#### Soal Latihan:
1 - Tulis ulang bagian teks tentang Ushul Nahwu mulai dari "Tahun akademik 2011/2012" dan berakhir pada "bahasa, khususnya Nahwu.", dengan mengganti "pemakalah" menjadi "penulis".
2 - Menurut teks tentang Ushul Nahwu, kapan ushul al Nahw diformulasikan?

#### Teks yang Ditampilkan:
● ● ● ● ●

Minggu, 18 November 2012

Ushul Nahwu


Ushul Nahwu


Makalah ini diajukan untuk memenuhi tugas kelompok
mata kuliah Tarikh ‘Ulum Al Arabiyah

Dosen Pembimbing: Prof. Dr. Ahmad Tibb Raya
Wati Susilawati, MA














Disusun oleh:
Ade Wahyu
Dika Irawan
(Kelompok 8)


PENDIDIKAN BAHASA ARAB
FAKULTAS ILMU TARBIYAH DAN KEGURUAN
UNIVERSITAS ISLAM NEGERI
SYARIF HIDAYATULLAH
JAKARTA

Tahun akademik 2011/2012


BAB I
PENDAHULUAN

Ilmu-ilmu bahasa Arab diantaranya adalah ilmu al Qur’an, ilmu al Hadits, ilmu al Ushul al Fiqh ilmu an Nahw dan al Sharf, ilmu al lughah wa Fiqh al Lughah, ilmu Balaghah, ilmu Ushul an Nahw, ilmu al Ashwat, ilmu al Dilalah, ilmu al Ushlub, dan ilmu al Adab.
Namun pemakalah hanya akan membahas salah satu dari ilmu-ilmu itu, yaitu ilmu Ushul al Nahw. Sebagaimana Ushul Fiqh, ushul al Nahw diformulasikan sesudah nahwu. Ushul al Nahw merupakan prinsip-prinsip yang melandasi ilmu nahwu dalam berbagai persoalan dan aflikasinya.[1] Ilmu al Ushul al Nahw tidak hanya menyoroti sumber-sumber, dalil-dalil, dan prinsip-prinsip perumusan nahwu sebagai ilmu, melainkan juga mengkaji berbagai perbedaan pendapat dikalangan ahli nahwu dalam memahami fenomena-fenomena bahasa Arab sejak masa Jahiliyah hingga masa pembukuan bahasa, khususnya Nahwu.
Oleh sebab itu, pada kesempatan kali ini pemakalah akan membahas mengenai hal tersebut. Selain sebagai tugas yang diberikan Bapak Dosen Mata Kuliah Al Ulum Al Arabiyah, pemakalah juga akan membagi pengetahuan mengenai hal-hal yang terkait dan mencakup dengan pembahasan masalah tersebut.
Pemakalah akan membahas lebih lanjut berdasarkan berbagai sumber bacaan dan media internet dengan tujuan memberikan pengetahuan yang luas untuk kita semua.

● ● ● ● ●

#### Data Tercatat:
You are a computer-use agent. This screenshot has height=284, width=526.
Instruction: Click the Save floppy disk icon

● ● ● ● ●

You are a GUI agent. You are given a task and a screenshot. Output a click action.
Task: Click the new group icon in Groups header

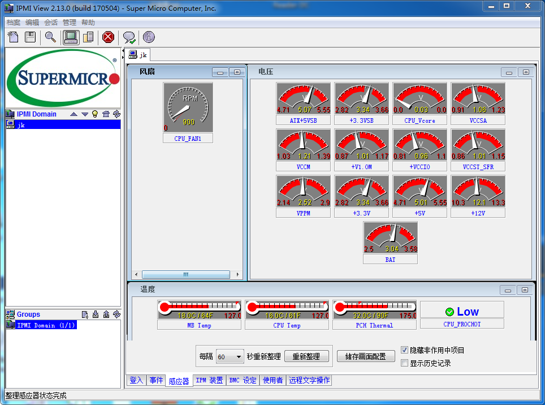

● ● ● ● ●

#### Jawaban Tugas:
1 -
Tahun akademik 2011/2012


BAB I
PENDAHULUAN

Ilmu-ilmu bahasa Arab diantaranya adalah ilmu al Qur’an, ilmu al Hadits, ilmu al Ushul al Fiqh ilmu an Nahw dan al Sharf, ilmu al lughah wa Fiqh al Lughah, ilmu Balaghah, ilmu Ushul an Nahw, ilmu al Ashwat, ilmu al Dilalah, ilmu al Ushlub, dan ilmu al Adab.
Namun penulis hanya akan membahas salah satu dari ilmu-ilmu itu, yaitu ilmu Ushul al Nahw. Sebagaimana Ushul Fiqh, ushul al Nahw diformulasikan sesudah nahwu. Ushul al Nahw merupakan prinsip-prinsip yang melandasi ilmu nahwu dalam berbagai persoalan dan aflikasinya.[1] Ilmu al Ushul al Nahw tidak hanya menyoroti sumber-sumber, dalil-dalil, dan prinsip-prinsip perumusan nahwu sebagai ilmu, melainkan juga mengkaji berbagai perbedaan pendapat dikalangan ahli nahwu dalam memahami fenomena-fenomena bahasa Arab sejak masa Jahiliyah hingga masa pembukuan bahasa, khususnya Nahwu.

2 - Ushul al Nahw diformulasikan sesudah nahwu.